Saved entries:
....................

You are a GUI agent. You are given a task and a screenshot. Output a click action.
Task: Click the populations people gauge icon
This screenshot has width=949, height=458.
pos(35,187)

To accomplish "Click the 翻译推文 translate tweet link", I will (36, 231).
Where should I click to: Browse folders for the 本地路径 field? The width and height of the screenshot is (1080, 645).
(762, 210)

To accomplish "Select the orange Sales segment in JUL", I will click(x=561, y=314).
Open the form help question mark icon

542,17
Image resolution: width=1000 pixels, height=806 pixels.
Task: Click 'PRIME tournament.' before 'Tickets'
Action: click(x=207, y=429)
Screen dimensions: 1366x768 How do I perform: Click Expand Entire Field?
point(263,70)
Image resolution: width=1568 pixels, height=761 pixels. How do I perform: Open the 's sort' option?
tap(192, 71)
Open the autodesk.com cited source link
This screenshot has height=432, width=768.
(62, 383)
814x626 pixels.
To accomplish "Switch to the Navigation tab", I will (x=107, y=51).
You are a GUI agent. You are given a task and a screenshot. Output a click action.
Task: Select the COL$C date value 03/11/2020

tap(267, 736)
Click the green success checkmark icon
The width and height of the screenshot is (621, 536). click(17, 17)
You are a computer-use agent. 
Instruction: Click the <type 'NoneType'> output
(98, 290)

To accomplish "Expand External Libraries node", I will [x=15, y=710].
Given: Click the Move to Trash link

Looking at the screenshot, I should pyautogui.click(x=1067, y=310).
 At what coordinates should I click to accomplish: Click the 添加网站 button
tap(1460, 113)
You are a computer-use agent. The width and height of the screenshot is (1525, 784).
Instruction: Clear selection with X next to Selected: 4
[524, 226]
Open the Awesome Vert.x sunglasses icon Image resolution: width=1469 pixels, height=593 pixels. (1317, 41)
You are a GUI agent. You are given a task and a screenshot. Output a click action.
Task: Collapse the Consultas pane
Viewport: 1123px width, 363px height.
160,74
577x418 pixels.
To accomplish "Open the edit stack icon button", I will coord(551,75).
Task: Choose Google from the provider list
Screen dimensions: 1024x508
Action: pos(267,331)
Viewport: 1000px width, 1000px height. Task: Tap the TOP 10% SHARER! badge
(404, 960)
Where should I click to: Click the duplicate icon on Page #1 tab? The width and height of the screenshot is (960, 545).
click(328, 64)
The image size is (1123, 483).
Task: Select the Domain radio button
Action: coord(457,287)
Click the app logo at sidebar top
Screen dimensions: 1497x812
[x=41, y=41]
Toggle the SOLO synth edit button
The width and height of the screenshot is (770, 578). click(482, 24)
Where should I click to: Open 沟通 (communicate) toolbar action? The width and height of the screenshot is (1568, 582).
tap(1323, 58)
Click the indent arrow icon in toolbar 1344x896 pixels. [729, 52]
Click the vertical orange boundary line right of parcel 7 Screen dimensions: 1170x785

....................

WORK ITEM: Reproduce the entries above in full by retyping them exactly.

THE ANSWER:
You are a GUI agent. You are given a task and a screenshot. Output a click action.
Task: Click the populations people gauge icon
This screenshot has width=949, height=458.
pos(35,187)

To accomplish "Click the 翻译推文 translate tweet link", I will (36, 231).
Where should I click to: Browse folders for the 本地路径 field? The width and height of the screenshot is (1080, 645).
(762, 210)

To accomplish "Select the orange Sales segment in JUL", I will click(x=561, y=314).
Open the form help question mark icon

542,17
Image resolution: width=1000 pixels, height=806 pixels.
Task: Click 'PRIME tournament.' before 'Tickets'
Action: click(x=207, y=429)
Screen dimensions: 1366x768 How do I perform: Click Expand Entire Field?
point(263,70)
Image resolution: width=1568 pixels, height=761 pixels. How do I perform: Open the 's sort' option?
tap(192, 71)
Open the autodesk.com cited source link
This screenshot has height=432, width=768.
(62, 383)
814x626 pixels.
To accomplish "Switch to the Navigation tab", I will (x=107, y=51).
You are a GUI agent. You are given a task and a screenshot. Output a click action.
Task: Select the COL$C date value 03/11/2020

tap(267, 736)
Click the green success checkmark icon
The width and height of the screenshot is (621, 536). click(17, 17)
You are a computer-use agent. 
Instruction: Click the <type 'NoneType'> output
(98, 290)

To accomplish "Expand External Libraries node", I will [x=15, y=710].
Given: Click the Move to Trash link

Looking at the screenshot, I should pyautogui.click(x=1067, y=310).
 At what coordinates should I click to accomplish: Click the 添加网站 button
tap(1460, 113)
You are a computer-use agent. The width and height of the screenshot is (1525, 784).
Instruction: Clear selection with X next to Selected: 4
[524, 226]
Open the Awesome Vert.x sunglasses icon Image resolution: width=1469 pixels, height=593 pixels. (1317, 41)
You are a GUI agent. You are given a task and a screenshot. Output a click action.
Task: Collapse the Consultas pane
Viewport: 1123px width, 363px height.
160,74
577x418 pixels.
To accomplish "Open the edit stack icon button", I will coord(551,75).
Task: Choose Google from the provider list
Screen dimensions: 1024x508
Action: pos(267,331)
Viewport: 1000px width, 1000px height. Task: Tap the TOP 10% SHARER! badge
(404, 960)
Where should I click to: Click the duplicate icon on Page #1 tab? The width and height of the screenshot is (960, 545).
click(328, 64)
The image size is (1123, 483).
Task: Select the Domain radio button
Action: coord(457,287)
Click the app logo at sidebar top
Screen dimensions: 1497x812
[x=41, y=41]
Toggle the SOLO synth edit button
The width and height of the screenshot is (770, 578). click(482, 24)
Where should I click to: Open 沟通 (communicate) toolbar action? The width and height of the screenshot is (1568, 582).
tap(1323, 58)
Click the indent arrow icon in toolbar 1344x896 pixels. [729, 52]
Click the vertical orange boundary line right of parcel 7 Screen dimensions: 1170x785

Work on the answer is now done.